Only lines holding the word "Task" are wanted. Copy them from the listing below.

__Records provided__.

-------------------------

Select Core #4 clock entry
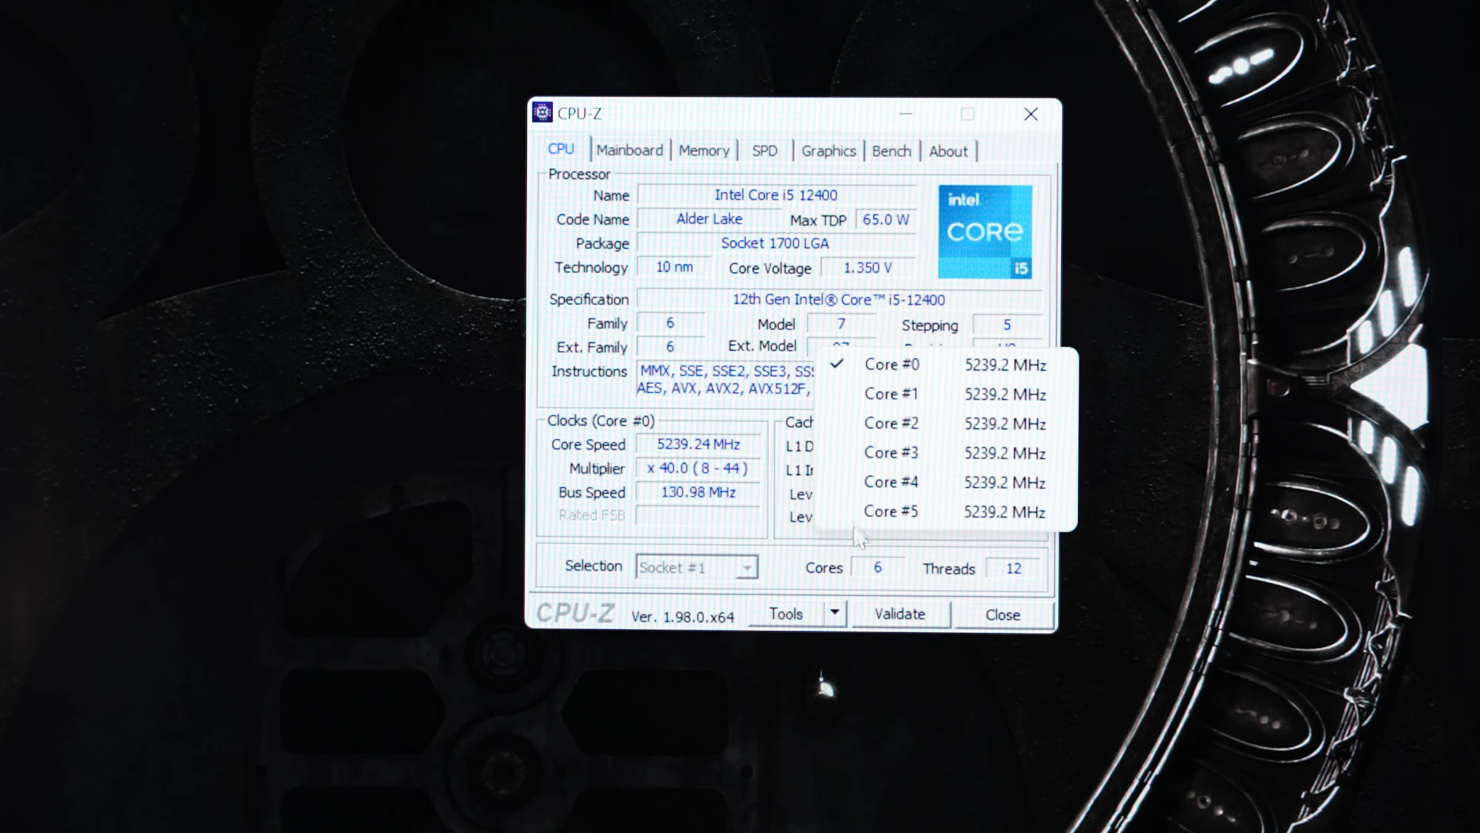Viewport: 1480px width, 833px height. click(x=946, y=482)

-------------------------

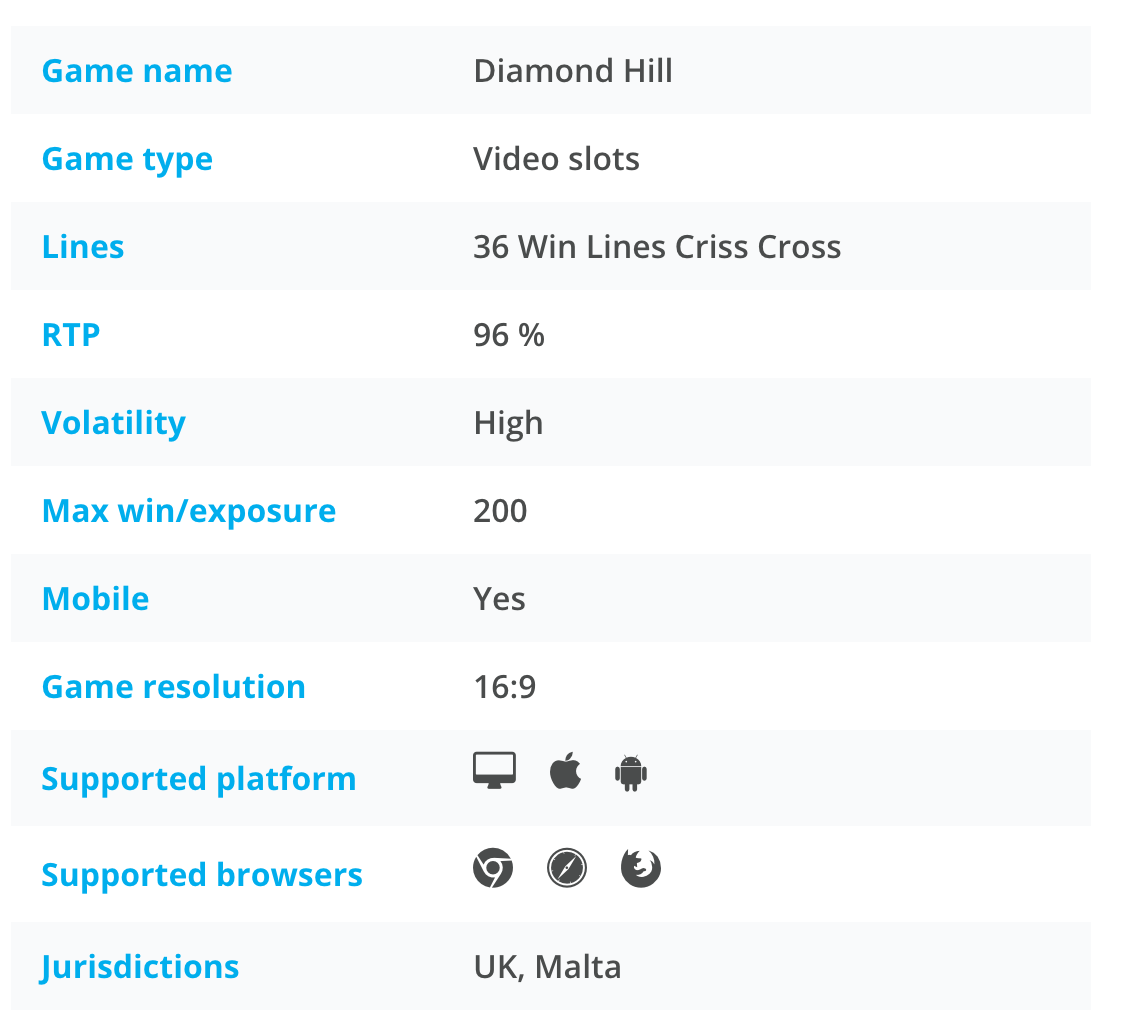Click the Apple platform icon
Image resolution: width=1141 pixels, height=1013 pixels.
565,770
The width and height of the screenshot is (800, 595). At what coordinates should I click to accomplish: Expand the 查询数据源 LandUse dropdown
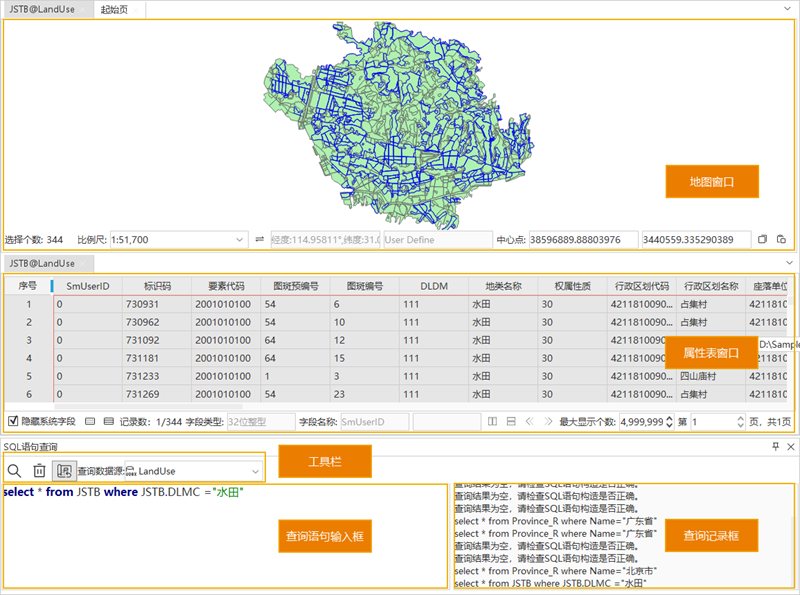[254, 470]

-------------------------

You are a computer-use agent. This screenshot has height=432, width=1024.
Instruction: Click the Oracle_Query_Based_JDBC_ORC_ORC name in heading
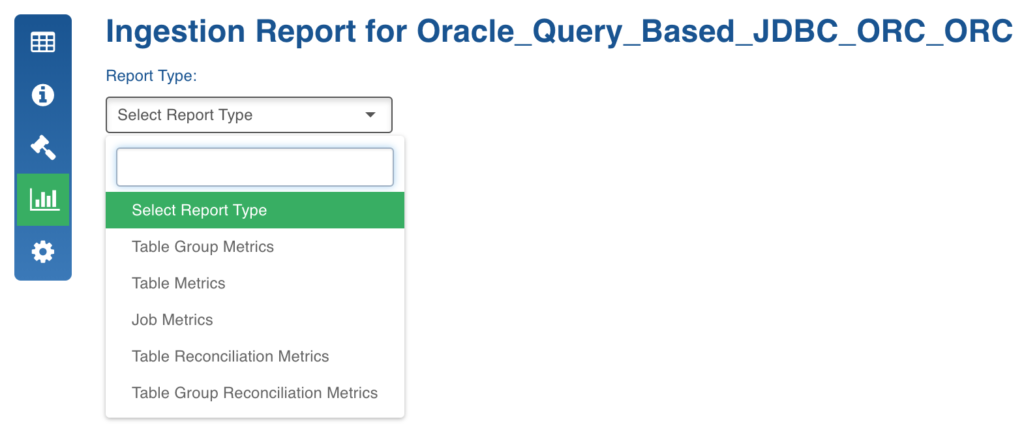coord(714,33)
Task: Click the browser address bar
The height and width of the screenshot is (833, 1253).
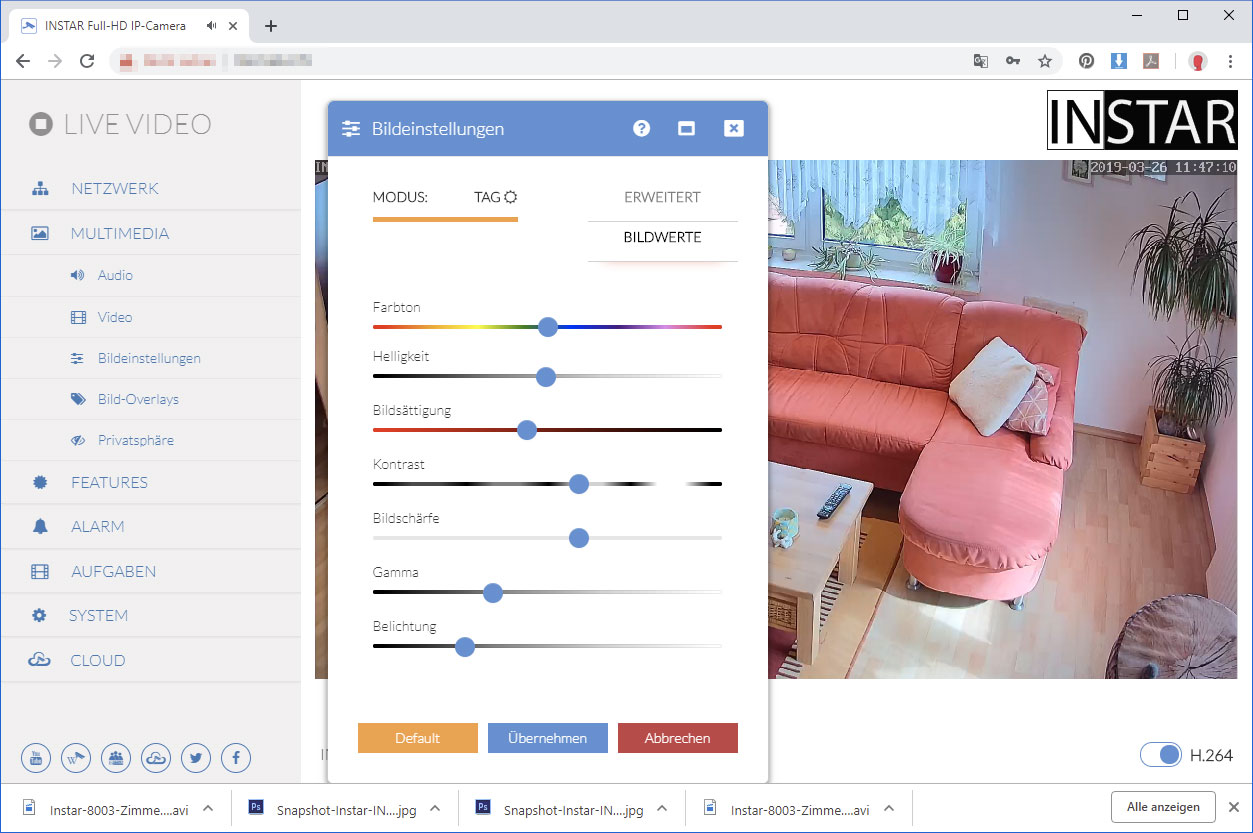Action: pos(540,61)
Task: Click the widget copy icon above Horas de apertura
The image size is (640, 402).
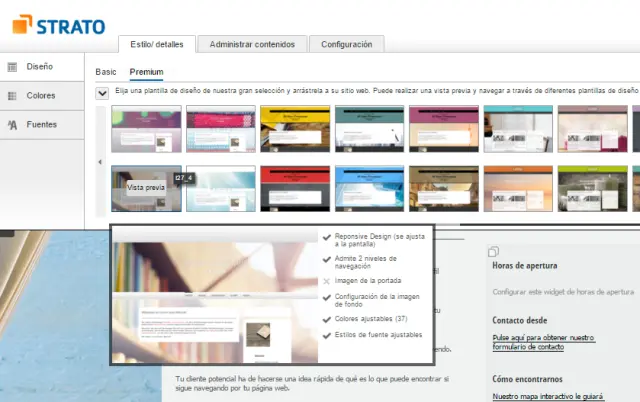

-------------------------

__Response box__.
Task: Click the browser address bar
Task: Click the widget copy icon above Horas de apertura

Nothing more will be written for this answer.